(Records for processing Opens)
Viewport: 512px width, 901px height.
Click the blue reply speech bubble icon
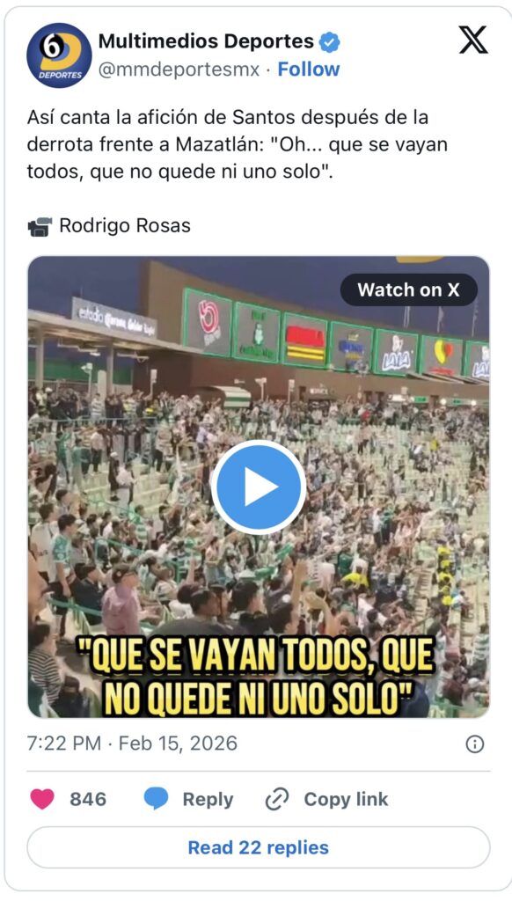[156, 799]
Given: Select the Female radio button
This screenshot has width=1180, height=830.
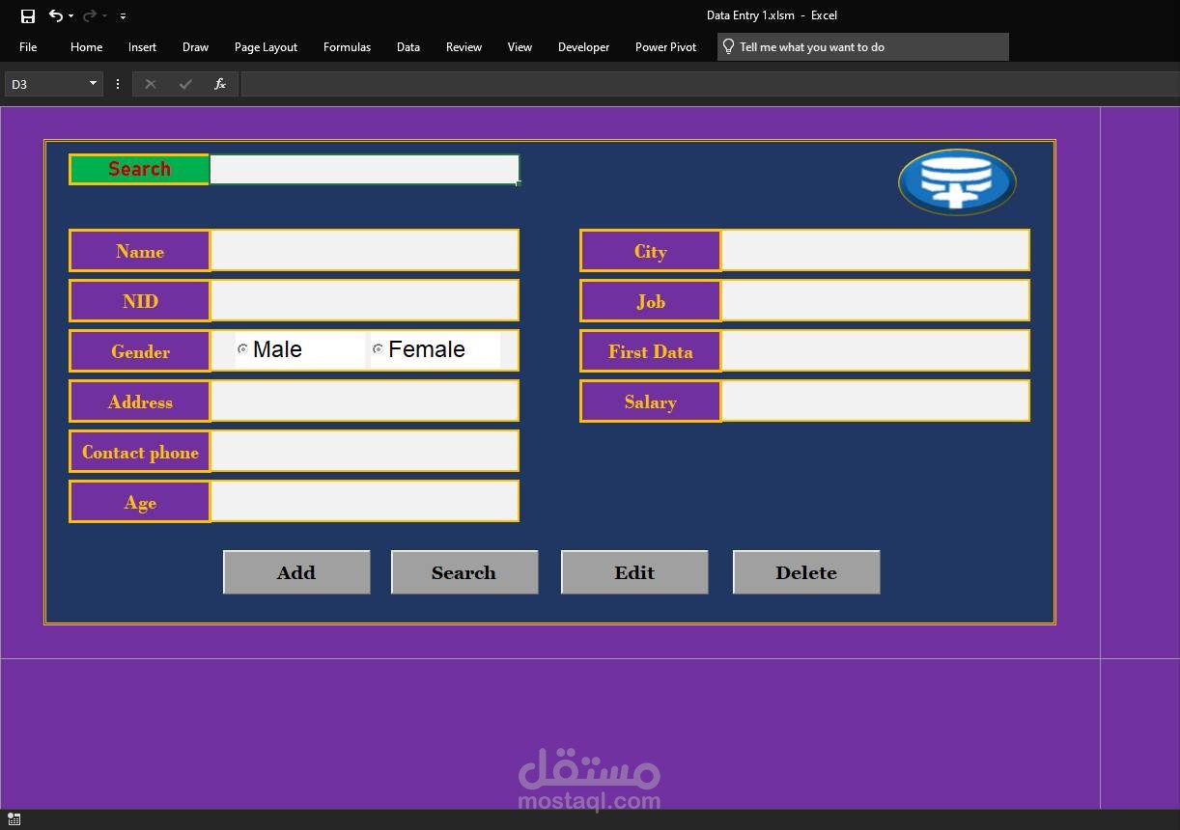Looking at the screenshot, I should pyautogui.click(x=378, y=348).
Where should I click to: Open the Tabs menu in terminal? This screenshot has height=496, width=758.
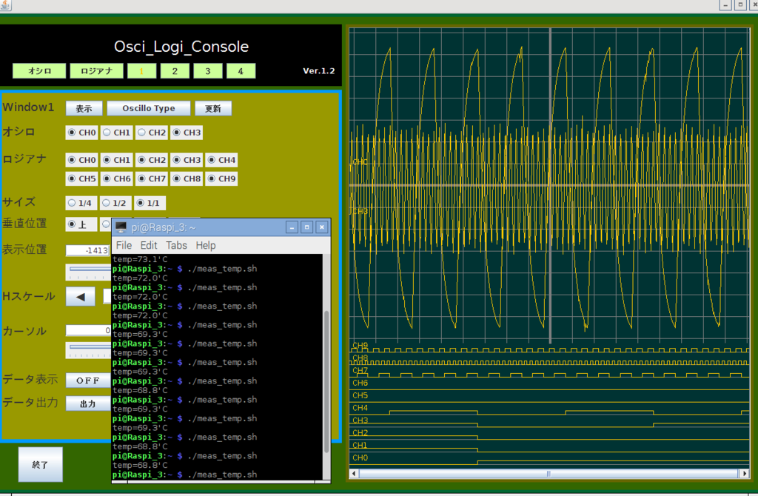[176, 245]
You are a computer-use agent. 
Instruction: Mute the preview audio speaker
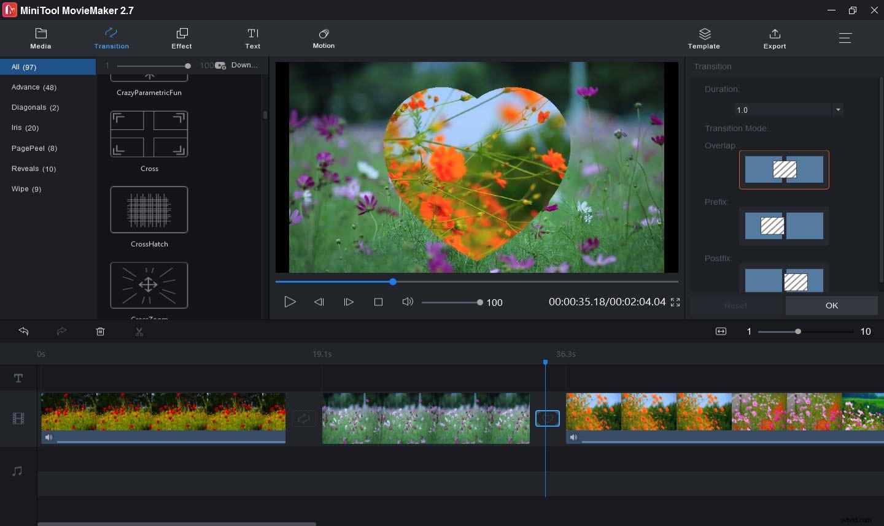pos(407,302)
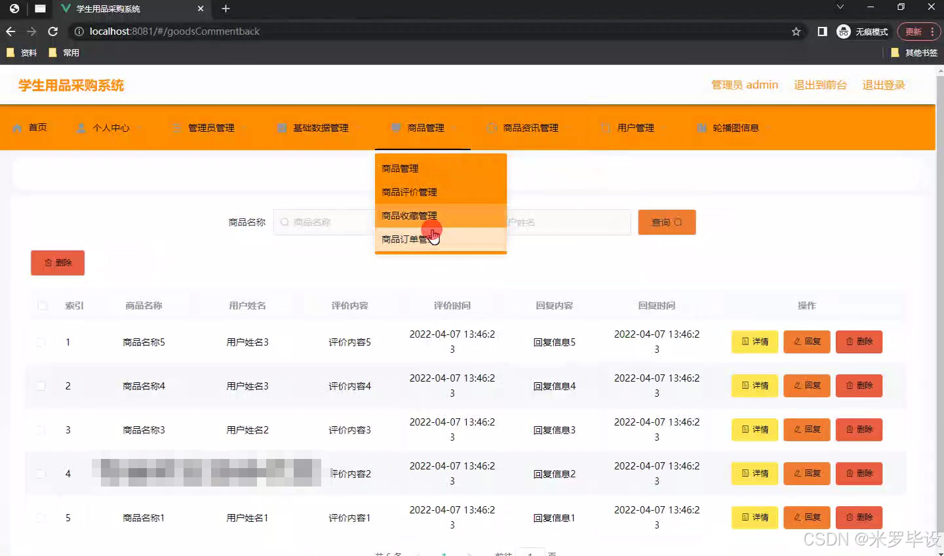Expand the 商品资讯管理 dropdown menu
This screenshot has height=556, width=944.
pos(530,127)
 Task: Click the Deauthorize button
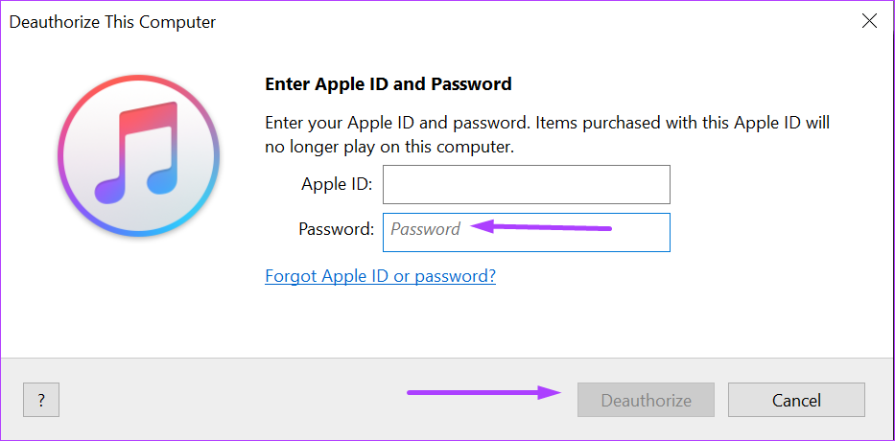point(646,400)
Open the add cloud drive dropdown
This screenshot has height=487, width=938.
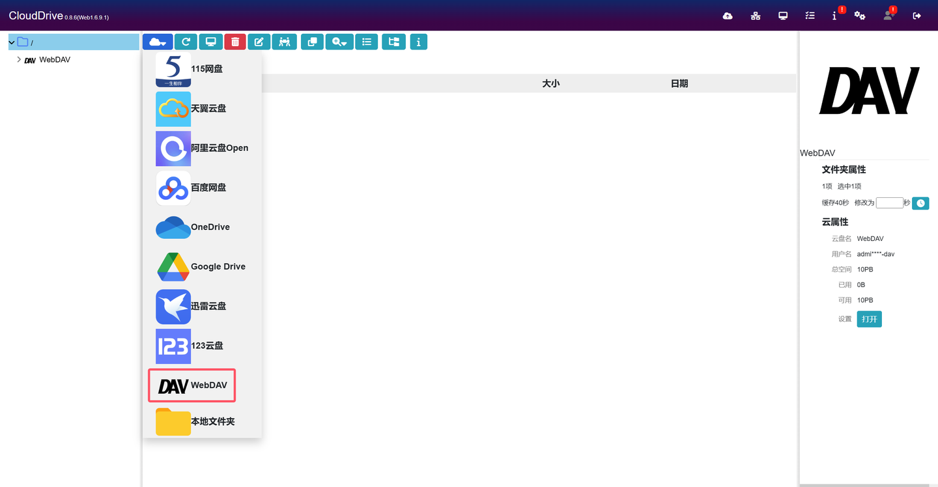(157, 41)
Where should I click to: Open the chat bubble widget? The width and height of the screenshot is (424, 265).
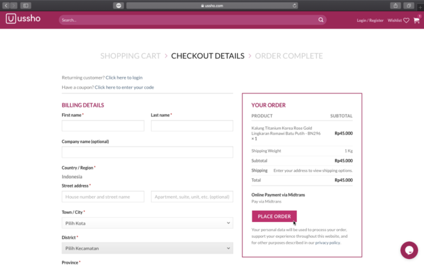pyautogui.click(x=409, y=250)
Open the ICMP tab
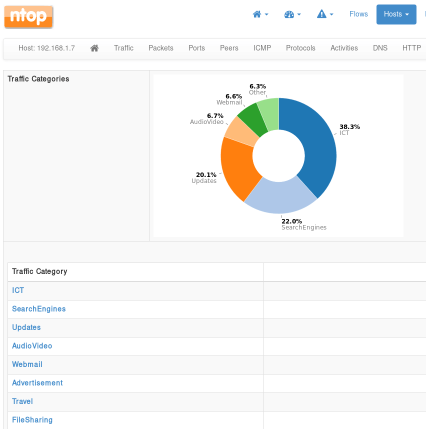The width and height of the screenshot is (426, 429). click(x=262, y=49)
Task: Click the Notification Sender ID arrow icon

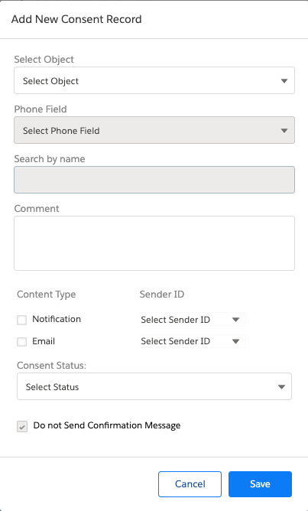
(Records for processing Closes)
- **Required work**: Give every record again word for word, pictures excluded.

- **Exercise solution**:
Viewport: 512px width, 901px height.
Click the blue reply speech bubble icon
[156, 799]
Given: Select the Female radio button
This screenshot has width=1180, height=830.
Looking at the screenshot, I should pyautogui.click(x=378, y=348).
Where should I click to: Open the Tabs menu in terminal? This screenshot has height=496, width=758.
[176, 245]
You are a computer-use agent. 
Instruction: Mute the preview audio speaker
pos(407,302)
Expand the 商品资讯管理 dropdown menu
This screenshot has height=556, width=944.
pos(530,127)
 Task: Click the Deauthorize button
point(646,400)
Open the add cloud drive dropdown
This screenshot has height=487, width=938.
(157, 41)
Where should I click to: Open the chat bubble widget? The width and height of the screenshot is (424, 265).
pyautogui.click(x=409, y=250)
Open the ICMP tab
The width and height of the screenshot is (426, 429). click(x=262, y=49)
Task: Click the Notification Sender ID arrow icon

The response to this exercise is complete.